Monday, 1 September 2008
ELECTRIC PICNIC - LIT EVENTS 2
ANNE ENRIGHT, ELECTRIC PICNIC READING & INTERVIEW
We were up with the lark on Sunday morning, wandering about, enjoying the calm and quiet main area – most others were still tent-bound. At half twelve Anne Enright and Claire Keegan were to read and discuss the short story with Declan Meade of the Stinging Fly, in the Arts Council tent. Claire couldn’t make it, so we had more of Anne. She spoke frankly and honestly about her writing life, as always, and she read two stories from Taking Pictures, the one about organic farming (title escapes me & I'm too agitated with computers/the net just now to go and check) and 'Shaft'.

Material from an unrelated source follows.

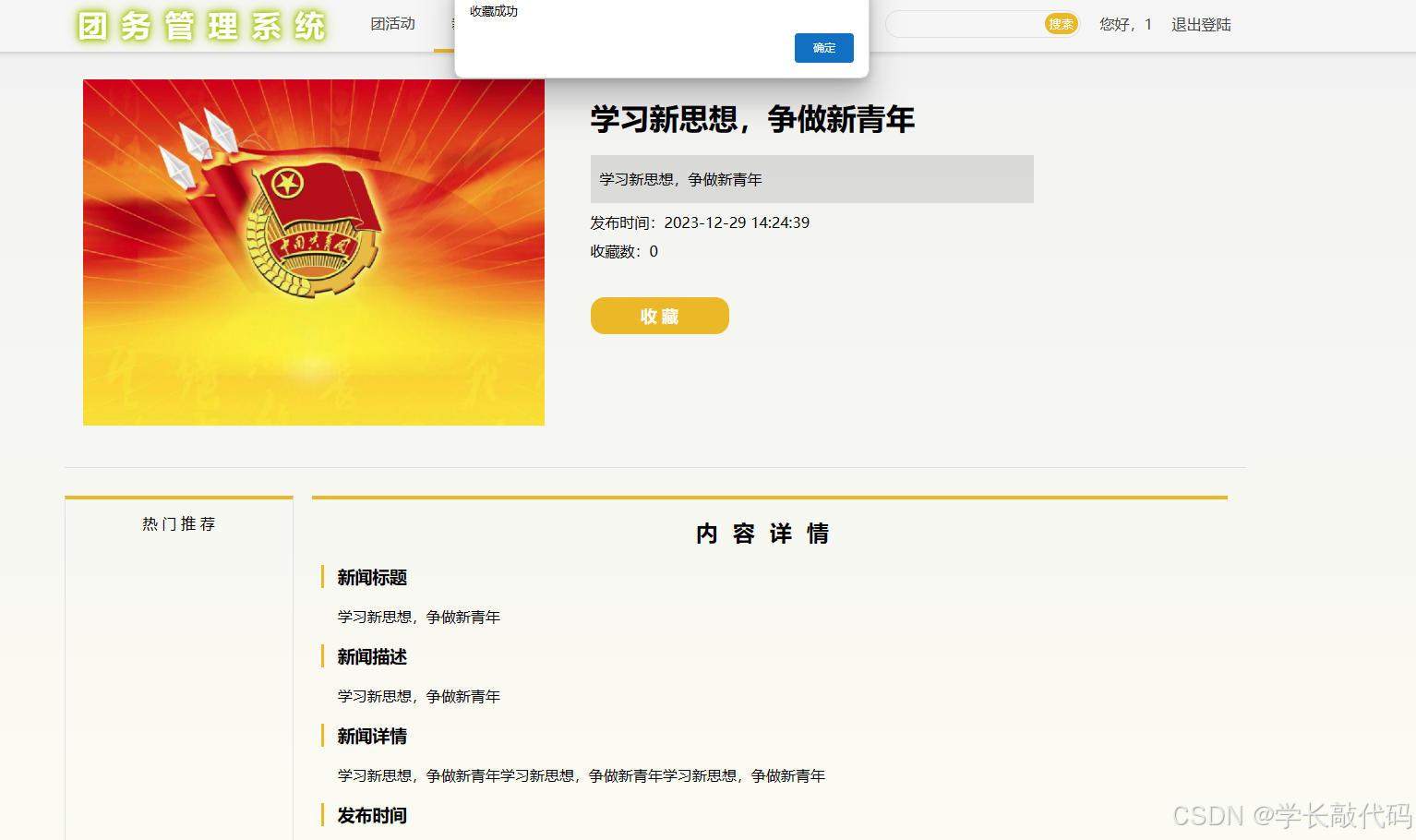Click 退出登陆 to log out
The image size is (1416, 840).
(1201, 24)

Anne said ‘The short story is an instinctive form’. I agree with that and I’d also say that non-short fiction writers (pure novelists) often don’t ‘get’ that. She also called it ‘a modest, unassuming form’. She said she doesn’t do plot (yay!) as life is plotless and more of a story. She said that her narrators are always unsure about what happens in the same way she herself is unsure about what will happen in life or a given situation.
‘You’re just writing sentences,’ Anne said. ‘See where it goes.’
At the Q&A someone mentioned that she often writes in the first person and she said that she’s just not very good at the third person; that when she writes it, she writes a ‘close’ third person.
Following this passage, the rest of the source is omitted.